Feci, urina, vomito, sputo, sperma, pus, secrezioni vaginali, lacrime, sudore, sangue, muco, mestruazioni. Helen (Carla Juri), una giovane ragazza sperimenta il mondo attraverso i propri fluidi corporei e quelli dei suoi famigliari, amici e partner. Ossessionata dal comprendere come ogni parte del suo corpo risponde a stimoli esterni, e cresciuta in un ambiente famigliare sterilizzato e abusivo, Helen racconta la sua storia attraverso flashback, sogni, incubi, che si confondono con la realtà e la vita di tutti i giorni. Essendo una ragazza molto schietta e diretta, Helen ama raccontare a chiunque incontra dettagli intimi del suo copro: Che glielo abbiano chiesto o meno è irrilevante. Dopo essersi ferita gravemente all’ano depilandosi (e soffrendo di emorroidi) viene ricoverata all’ospedale, dove il suo viaggio di auto-esplorazione continua ad intensificarsi.

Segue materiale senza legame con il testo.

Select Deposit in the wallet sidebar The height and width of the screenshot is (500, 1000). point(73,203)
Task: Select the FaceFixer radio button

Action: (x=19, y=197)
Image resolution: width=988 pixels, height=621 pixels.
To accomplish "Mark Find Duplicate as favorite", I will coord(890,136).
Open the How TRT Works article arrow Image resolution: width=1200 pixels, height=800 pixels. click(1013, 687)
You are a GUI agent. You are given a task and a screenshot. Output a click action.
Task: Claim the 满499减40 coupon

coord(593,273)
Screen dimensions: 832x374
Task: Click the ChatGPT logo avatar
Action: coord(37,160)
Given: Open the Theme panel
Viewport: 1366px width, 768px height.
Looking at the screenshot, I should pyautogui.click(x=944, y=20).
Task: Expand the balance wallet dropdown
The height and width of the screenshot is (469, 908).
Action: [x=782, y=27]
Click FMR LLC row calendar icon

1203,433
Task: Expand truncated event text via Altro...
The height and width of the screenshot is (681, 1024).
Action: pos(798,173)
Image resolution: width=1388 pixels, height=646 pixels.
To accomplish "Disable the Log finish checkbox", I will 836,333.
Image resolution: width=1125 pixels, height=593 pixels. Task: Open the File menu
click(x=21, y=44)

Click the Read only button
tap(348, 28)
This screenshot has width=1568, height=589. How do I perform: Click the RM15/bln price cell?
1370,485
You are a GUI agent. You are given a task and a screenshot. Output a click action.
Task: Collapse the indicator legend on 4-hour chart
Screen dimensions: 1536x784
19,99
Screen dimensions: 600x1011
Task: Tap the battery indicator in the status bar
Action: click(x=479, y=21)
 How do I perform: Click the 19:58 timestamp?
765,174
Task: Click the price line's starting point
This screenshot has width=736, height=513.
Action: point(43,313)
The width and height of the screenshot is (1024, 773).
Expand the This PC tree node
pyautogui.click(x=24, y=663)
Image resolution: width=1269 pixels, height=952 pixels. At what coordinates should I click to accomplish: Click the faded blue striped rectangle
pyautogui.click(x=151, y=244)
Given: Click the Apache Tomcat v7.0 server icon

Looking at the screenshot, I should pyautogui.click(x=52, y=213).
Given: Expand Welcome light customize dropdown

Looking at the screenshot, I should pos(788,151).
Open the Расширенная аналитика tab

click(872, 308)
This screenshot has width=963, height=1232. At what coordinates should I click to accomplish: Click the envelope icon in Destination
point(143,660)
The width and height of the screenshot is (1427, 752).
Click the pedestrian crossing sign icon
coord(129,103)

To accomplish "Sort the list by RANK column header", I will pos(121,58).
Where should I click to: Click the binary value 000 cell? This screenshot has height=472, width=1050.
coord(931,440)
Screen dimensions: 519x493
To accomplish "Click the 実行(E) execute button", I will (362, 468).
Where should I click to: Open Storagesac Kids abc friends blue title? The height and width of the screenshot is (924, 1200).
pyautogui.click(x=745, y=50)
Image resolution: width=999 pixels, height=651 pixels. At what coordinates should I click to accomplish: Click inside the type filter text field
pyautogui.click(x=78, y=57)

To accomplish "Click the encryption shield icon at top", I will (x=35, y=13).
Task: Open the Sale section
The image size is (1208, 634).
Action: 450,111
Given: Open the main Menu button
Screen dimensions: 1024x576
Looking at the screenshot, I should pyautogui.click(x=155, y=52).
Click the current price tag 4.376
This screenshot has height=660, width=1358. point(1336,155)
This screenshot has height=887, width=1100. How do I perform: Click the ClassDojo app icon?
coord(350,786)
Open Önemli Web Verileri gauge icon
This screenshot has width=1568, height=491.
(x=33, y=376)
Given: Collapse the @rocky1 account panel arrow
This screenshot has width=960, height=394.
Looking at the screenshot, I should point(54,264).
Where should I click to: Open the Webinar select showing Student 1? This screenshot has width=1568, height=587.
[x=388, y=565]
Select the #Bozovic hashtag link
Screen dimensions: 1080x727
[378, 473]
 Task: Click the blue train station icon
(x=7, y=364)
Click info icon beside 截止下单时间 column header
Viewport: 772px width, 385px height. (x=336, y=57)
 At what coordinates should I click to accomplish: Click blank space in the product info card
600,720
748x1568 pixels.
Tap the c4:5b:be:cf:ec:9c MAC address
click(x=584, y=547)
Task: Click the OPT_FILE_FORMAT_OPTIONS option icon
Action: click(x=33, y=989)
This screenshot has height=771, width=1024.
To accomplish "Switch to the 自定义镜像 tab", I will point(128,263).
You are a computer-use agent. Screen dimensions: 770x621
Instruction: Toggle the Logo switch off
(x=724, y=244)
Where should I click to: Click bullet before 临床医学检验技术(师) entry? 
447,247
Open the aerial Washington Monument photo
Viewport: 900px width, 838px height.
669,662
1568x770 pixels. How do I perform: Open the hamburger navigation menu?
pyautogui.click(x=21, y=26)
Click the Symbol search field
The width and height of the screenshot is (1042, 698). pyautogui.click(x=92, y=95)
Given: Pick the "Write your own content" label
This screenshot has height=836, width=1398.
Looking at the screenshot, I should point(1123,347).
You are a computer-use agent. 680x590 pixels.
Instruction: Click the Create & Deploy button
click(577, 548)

Scritto e diretto da David Wnendt il film, basato sul libro omonimo di Charlotte Roche, non ha una vera storia o struttura riconoscibile. Si tratta di una serie di episodi o aneddoti montati tra di loro in modo disconnesso e volutamente caotico. Bravissima la ticinese Carla Juri nel suo ruolo da protagonista, purtroppo tramite la scarsa sceneggiatura del film il suo personaggio risulta antipatico e definito esclusivamente attraverso i propri fluidi corporei. Il problema sta nel fatto che il libro e la storia, sulla sessualità di una giovane donna narrato da lei stessa, è stato adattato per il grande schermo da due uomini. Se la protagonista della storia è una donna, che parla delle sue esperienze, sarebbe appropriato e quasi scontato che sia una donna a raccontare la sua storia. Il film cerca di capire la biologia di una donna, e di sicuro solamente una donna può avere un accesso non “filtrato” e molto più obiettivo a proposito.
La fotografia pulita, i colori vivissimi e quasi finti vengono contrapposti a tutto lo sporco mostrato nel film. Il tono del film è inconsistente, a volte sembra una commedia, a volte il regista vorrebbe “shoccare” il pubblico, altre volte mostra immagini disgustose e fini a se stesse. Il messaggio, espresso più che palesemente, è: Se Helen ha dei problemi, è tutta colpa dei suoi genitori (in particolare sua madre). Traspare quindi una visione riduttiva e semplicistica della vita e dei personaggi da parte del regista. L’unico obiettivo del regista sembra quello di creare qualcosa di “scandaloso” o “controverso”, nel cercare di raggiungere queste facili ambizioni di basso livello, si dimentica completamente della storia, dei personaggi e che la cosa più importante è sempre cercare di comporre un buon film. Feuchtgebiete non è un pessimo film perché sfrutta e ritrae “temi caldi” o “tabù”, ma perché è un’opera sterile, superficiale e dimenticabile.